下はガタガタやけど、素振りぐらいなら全然できる。
これからまともに練習できんくなるし、今から家で練習しなきゃな。
…………なんで、あんなボロいところを直さないんや。
修理したら、全然使えるが…………そんな予算がないんだろうな。公立やし。
流石に疲れてきた…………いや、もうちょっと。
――1時間後
結構したな。今何時や?
…………21時か。そろそろ終わらな怒られそう。
◇ ◇ ◇ ◇
「珀多、お帰り。遅くまでしてたのね」
「うん。明日からコートが変わるからさ」
「合併のこと?よかったわね。
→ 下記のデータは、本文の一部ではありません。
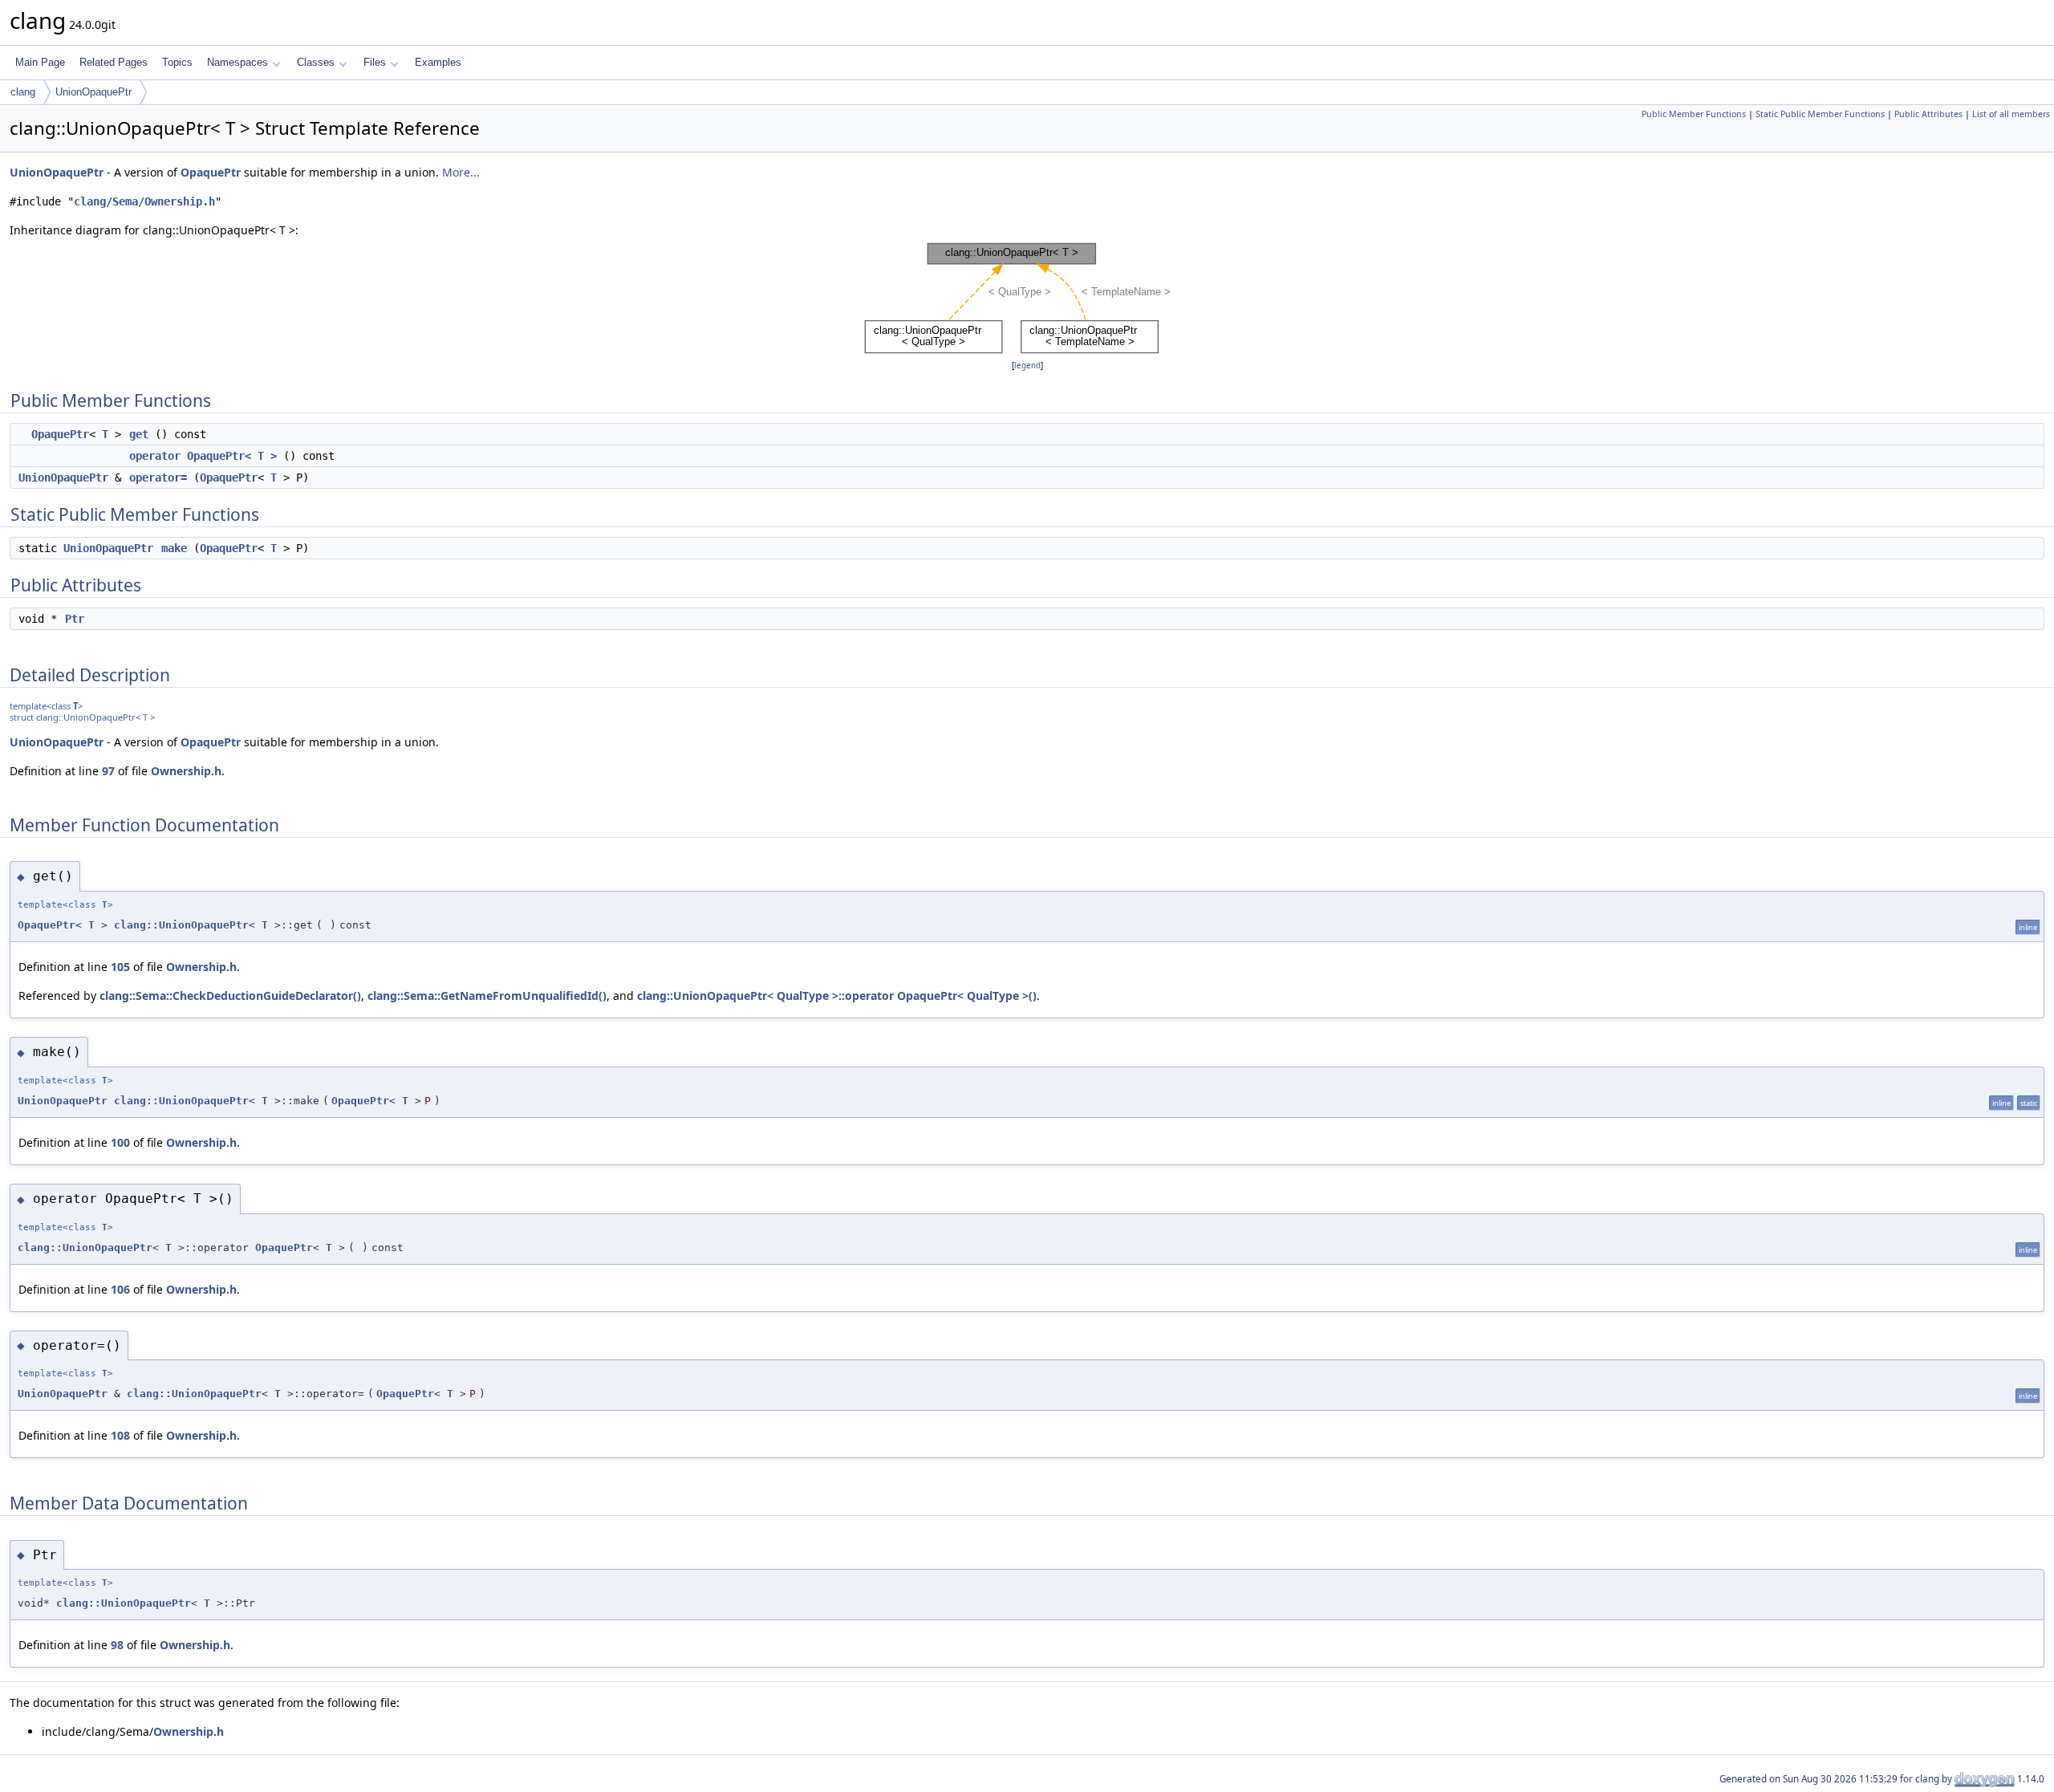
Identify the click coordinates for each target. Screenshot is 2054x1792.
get (138, 434)
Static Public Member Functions (1820, 114)
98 (117, 1644)
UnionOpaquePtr (93, 92)
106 (120, 1289)
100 (120, 1142)
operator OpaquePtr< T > (203, 455)
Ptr (74, 618)
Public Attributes (1928, 114)
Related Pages (113, 62)
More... (461, 172)
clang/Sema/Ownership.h (144, 201)
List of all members (2011, 114)
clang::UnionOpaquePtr (181, 925)
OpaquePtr (211, 172)
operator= (158, 477)
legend (1027, 365)
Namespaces (237, 62)
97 (108, 770)
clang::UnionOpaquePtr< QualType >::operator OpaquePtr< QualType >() (837, 995)
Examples (438, 62)
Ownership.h (186, 770)
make (174, 548)
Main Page (40, 62)
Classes (316, 62)
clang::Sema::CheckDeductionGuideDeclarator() (230, 995)
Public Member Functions (1694, 114)
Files (374, 62)
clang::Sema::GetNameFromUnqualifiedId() (487, 995)
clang (22, 92)
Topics (177, 62)
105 (120, 966)
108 (120, 1435)
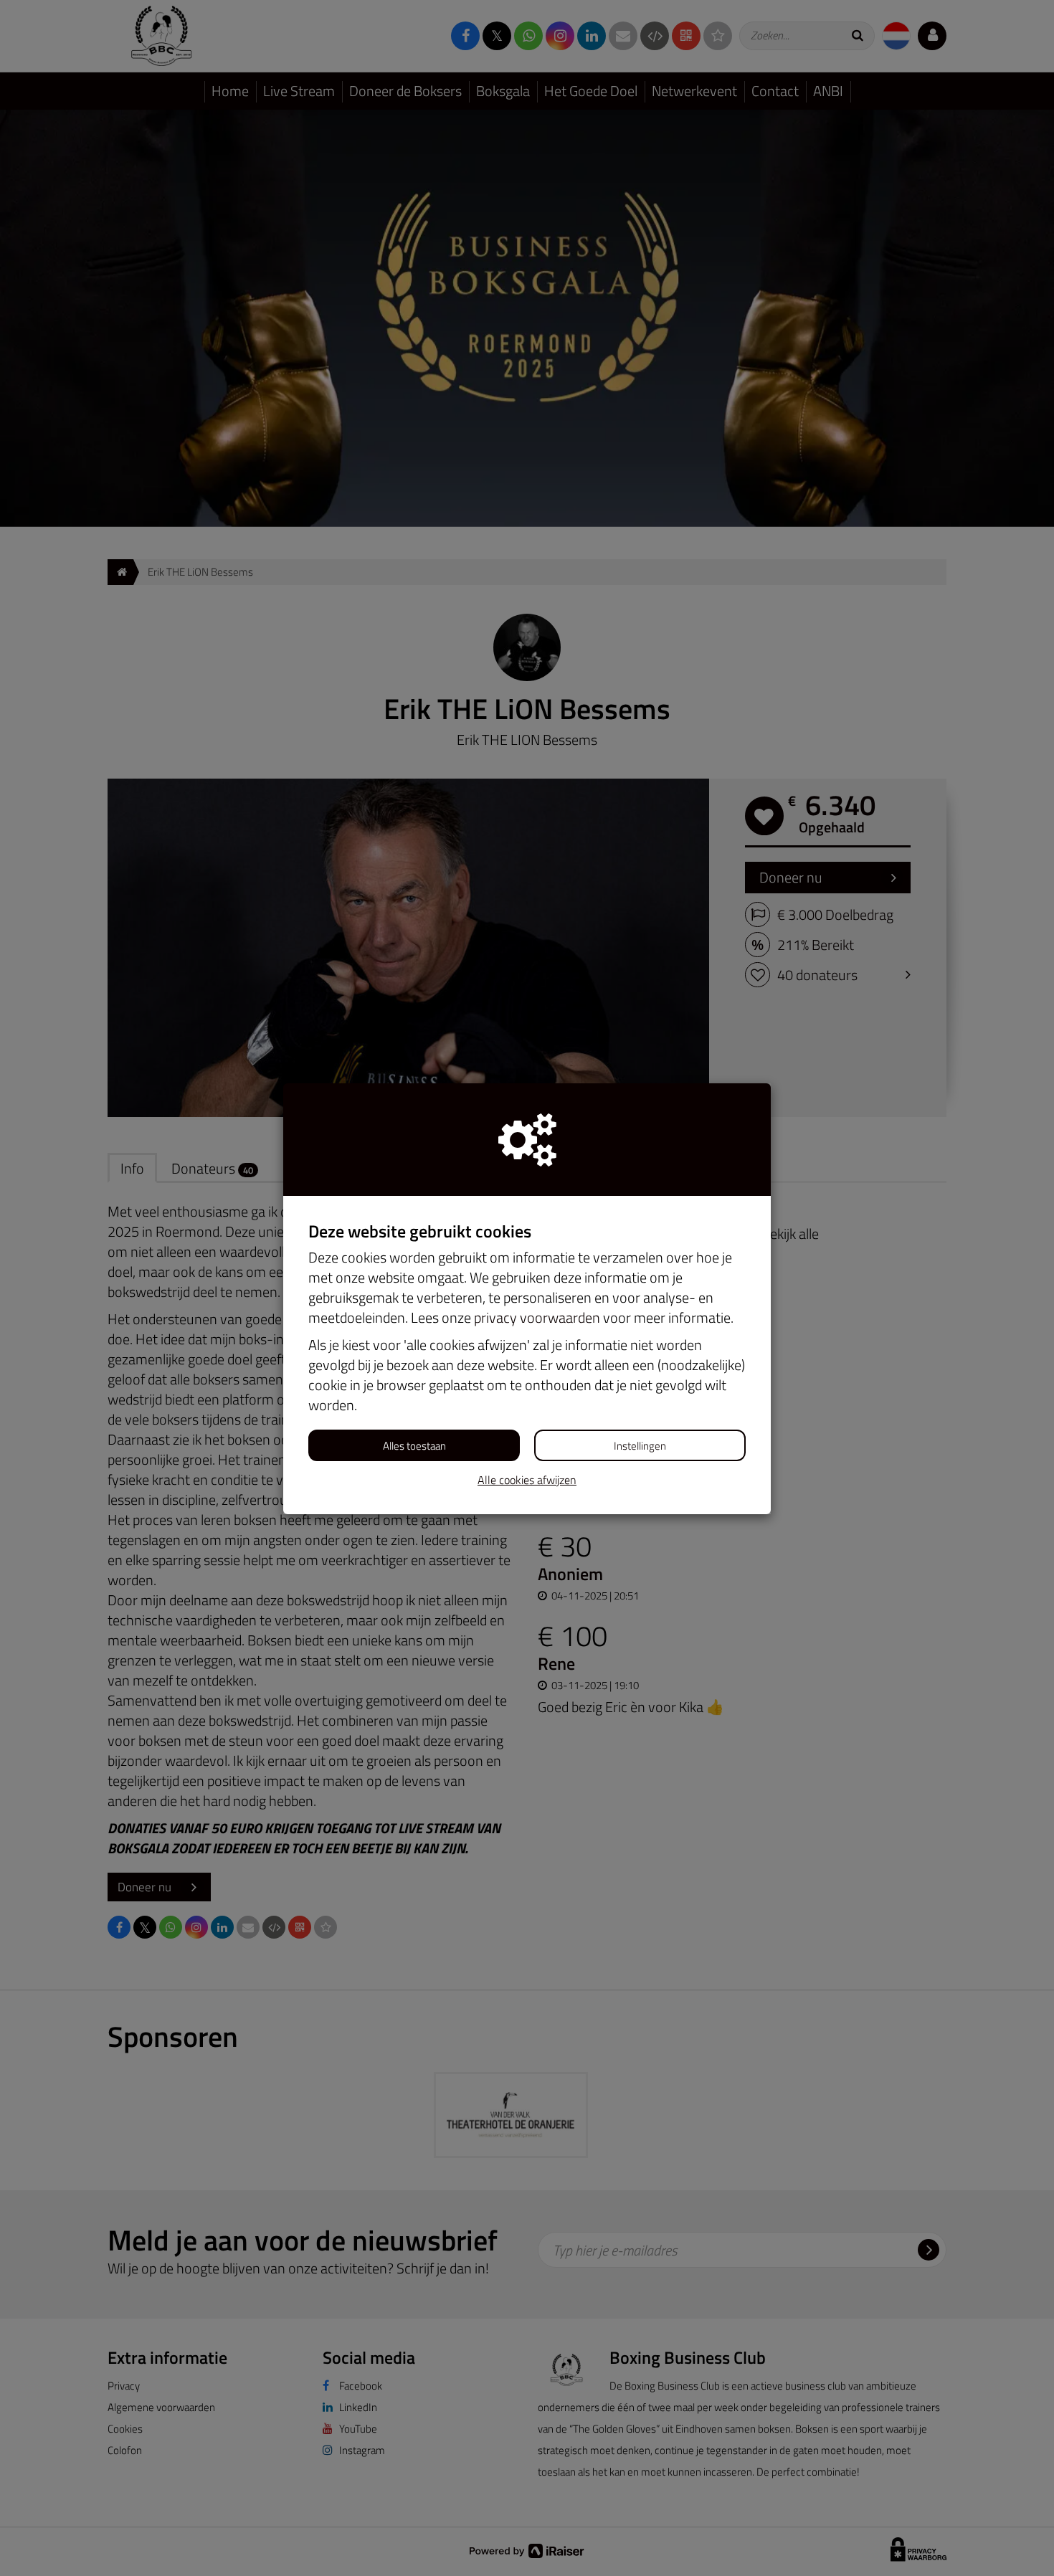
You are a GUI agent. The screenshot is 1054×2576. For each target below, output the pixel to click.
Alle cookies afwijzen (527, 1480)
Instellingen (640, 1445)
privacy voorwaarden (537, 1317)
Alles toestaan (414, 1445)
存続できて」
「そうやけど…………蓮香とやからなぁ」
「いつになったら、2人は仲良くなるのよ」
「一生ならんやろな。仲良くなるとしたら、銀河系が滅びる時ぐらいちゃう」
「お似合いだと思うんだけどねぇ…………」
「何をもってして…………?」
「とにかく、おじいちゃん寝てるから、静かにお風呂入ってね」
「はいはい」
◇ ◇ ◇ ◇
どこをどう見て、お似合いと言えんのか…………。
昔から思ってたけど、母さんってよく天然になることあるよな。
…………あいつとは相性最悪や。一生分かち合えんやろ。
はぁ、これから苦痛な日々やぞ…………。
あっ、やべ。バチャバチャするのも結構響くんやった…………。